TEXT EXTRACT:
★ ★ ★
Why do you think the expression implies such a lack of independence? Intuitively, the Markov property allows expectations conditional on randomness at a single point in time, $t$, to be replaced by expectations conditional on all of the randomness at points in time up to and including time $t$. Thats why $\mathfrak{F}_t$, which includes all the sigma-algebras up to index $t$, becomes relevant.
★ ★ ★
TO BE DONE: Can you quote the Markov property explanation from "Why do you think" to "index $t$, becomes relevant."? Rely only on the text for these.

ENTRIES:
★ ★ ★
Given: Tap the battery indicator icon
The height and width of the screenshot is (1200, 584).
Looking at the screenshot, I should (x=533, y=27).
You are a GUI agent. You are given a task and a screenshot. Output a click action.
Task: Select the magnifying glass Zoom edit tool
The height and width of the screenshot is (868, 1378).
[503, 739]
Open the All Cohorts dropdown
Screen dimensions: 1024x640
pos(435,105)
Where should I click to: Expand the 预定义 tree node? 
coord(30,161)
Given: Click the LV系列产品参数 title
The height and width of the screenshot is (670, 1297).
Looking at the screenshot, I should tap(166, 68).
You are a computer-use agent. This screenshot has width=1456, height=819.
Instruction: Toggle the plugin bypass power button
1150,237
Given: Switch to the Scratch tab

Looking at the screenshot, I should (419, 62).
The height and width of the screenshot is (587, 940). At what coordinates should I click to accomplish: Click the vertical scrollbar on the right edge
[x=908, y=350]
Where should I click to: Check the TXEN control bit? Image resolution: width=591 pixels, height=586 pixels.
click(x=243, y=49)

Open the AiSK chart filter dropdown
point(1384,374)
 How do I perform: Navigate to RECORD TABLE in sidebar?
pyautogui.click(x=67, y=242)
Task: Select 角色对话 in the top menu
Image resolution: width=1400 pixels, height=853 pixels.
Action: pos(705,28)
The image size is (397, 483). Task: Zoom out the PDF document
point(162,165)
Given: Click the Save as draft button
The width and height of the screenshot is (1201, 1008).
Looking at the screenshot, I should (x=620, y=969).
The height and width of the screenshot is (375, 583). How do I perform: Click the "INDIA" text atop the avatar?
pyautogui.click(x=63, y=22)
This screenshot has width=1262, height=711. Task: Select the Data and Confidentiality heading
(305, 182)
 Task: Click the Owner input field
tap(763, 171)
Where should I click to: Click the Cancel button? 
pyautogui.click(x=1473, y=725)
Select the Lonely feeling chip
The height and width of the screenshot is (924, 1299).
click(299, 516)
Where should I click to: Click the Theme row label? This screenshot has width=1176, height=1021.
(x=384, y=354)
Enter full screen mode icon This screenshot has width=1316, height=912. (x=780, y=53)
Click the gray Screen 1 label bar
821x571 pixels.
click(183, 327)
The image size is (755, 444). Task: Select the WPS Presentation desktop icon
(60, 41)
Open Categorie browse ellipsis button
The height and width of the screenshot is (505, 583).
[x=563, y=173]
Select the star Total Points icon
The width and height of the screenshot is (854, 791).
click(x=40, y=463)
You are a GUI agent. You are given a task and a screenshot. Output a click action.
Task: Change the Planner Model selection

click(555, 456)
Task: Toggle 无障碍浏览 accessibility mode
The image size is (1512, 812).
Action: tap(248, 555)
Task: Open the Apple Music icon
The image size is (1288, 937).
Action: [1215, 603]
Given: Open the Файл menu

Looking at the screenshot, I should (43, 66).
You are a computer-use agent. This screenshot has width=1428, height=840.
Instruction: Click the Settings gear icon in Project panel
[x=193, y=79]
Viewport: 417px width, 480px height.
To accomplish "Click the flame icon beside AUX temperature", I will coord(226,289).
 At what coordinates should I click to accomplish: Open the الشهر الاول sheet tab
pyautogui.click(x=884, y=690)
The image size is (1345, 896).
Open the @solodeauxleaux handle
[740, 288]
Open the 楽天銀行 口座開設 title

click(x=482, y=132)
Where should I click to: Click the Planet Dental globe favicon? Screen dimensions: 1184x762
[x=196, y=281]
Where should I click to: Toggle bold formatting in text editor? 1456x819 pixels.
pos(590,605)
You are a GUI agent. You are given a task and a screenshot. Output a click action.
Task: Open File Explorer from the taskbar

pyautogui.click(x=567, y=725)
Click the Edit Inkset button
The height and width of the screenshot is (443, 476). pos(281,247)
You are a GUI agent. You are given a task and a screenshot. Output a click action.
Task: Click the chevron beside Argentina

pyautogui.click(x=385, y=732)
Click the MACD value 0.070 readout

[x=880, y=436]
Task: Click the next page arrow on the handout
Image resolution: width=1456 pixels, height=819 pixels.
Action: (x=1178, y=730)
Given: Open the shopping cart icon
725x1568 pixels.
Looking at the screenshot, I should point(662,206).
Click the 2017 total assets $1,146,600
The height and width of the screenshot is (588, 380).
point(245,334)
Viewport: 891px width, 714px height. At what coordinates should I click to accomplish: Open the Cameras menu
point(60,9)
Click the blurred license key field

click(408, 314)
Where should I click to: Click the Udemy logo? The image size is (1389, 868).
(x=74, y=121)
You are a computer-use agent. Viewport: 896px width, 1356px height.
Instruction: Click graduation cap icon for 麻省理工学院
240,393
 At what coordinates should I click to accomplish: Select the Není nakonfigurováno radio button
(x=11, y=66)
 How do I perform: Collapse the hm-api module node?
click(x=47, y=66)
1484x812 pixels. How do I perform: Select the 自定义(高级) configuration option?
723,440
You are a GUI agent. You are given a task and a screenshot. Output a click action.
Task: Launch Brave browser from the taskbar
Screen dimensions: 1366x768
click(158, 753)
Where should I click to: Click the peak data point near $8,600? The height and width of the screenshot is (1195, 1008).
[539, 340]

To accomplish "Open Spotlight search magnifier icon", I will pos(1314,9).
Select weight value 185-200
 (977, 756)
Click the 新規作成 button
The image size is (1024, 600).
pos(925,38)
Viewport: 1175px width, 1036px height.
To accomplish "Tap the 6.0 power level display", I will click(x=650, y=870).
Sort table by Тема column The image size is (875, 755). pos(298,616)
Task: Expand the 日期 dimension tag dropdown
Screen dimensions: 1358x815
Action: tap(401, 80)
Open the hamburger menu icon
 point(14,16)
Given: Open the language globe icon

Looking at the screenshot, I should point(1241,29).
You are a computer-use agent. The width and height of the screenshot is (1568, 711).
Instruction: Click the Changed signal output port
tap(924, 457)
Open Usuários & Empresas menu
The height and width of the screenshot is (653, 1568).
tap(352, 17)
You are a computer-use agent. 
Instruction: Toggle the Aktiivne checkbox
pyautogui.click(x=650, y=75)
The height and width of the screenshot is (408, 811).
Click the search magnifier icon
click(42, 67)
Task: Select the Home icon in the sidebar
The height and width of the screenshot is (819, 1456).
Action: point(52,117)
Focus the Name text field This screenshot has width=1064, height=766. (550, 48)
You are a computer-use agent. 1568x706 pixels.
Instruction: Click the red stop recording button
★ ★ ★
EXERCISE SOLUTION:
Why do you think the expression implies such a lack of independence? Intuitively, the Markov property allows expectations conditional on randomness at a single point in time, $t$, to be replaced by expectations conditional on all of the randomness at points in time up to and including time $t$. Thats why $\mathfrak{F}_t$, which includes all the sigma-algebras up to index $t$, becomes relevant.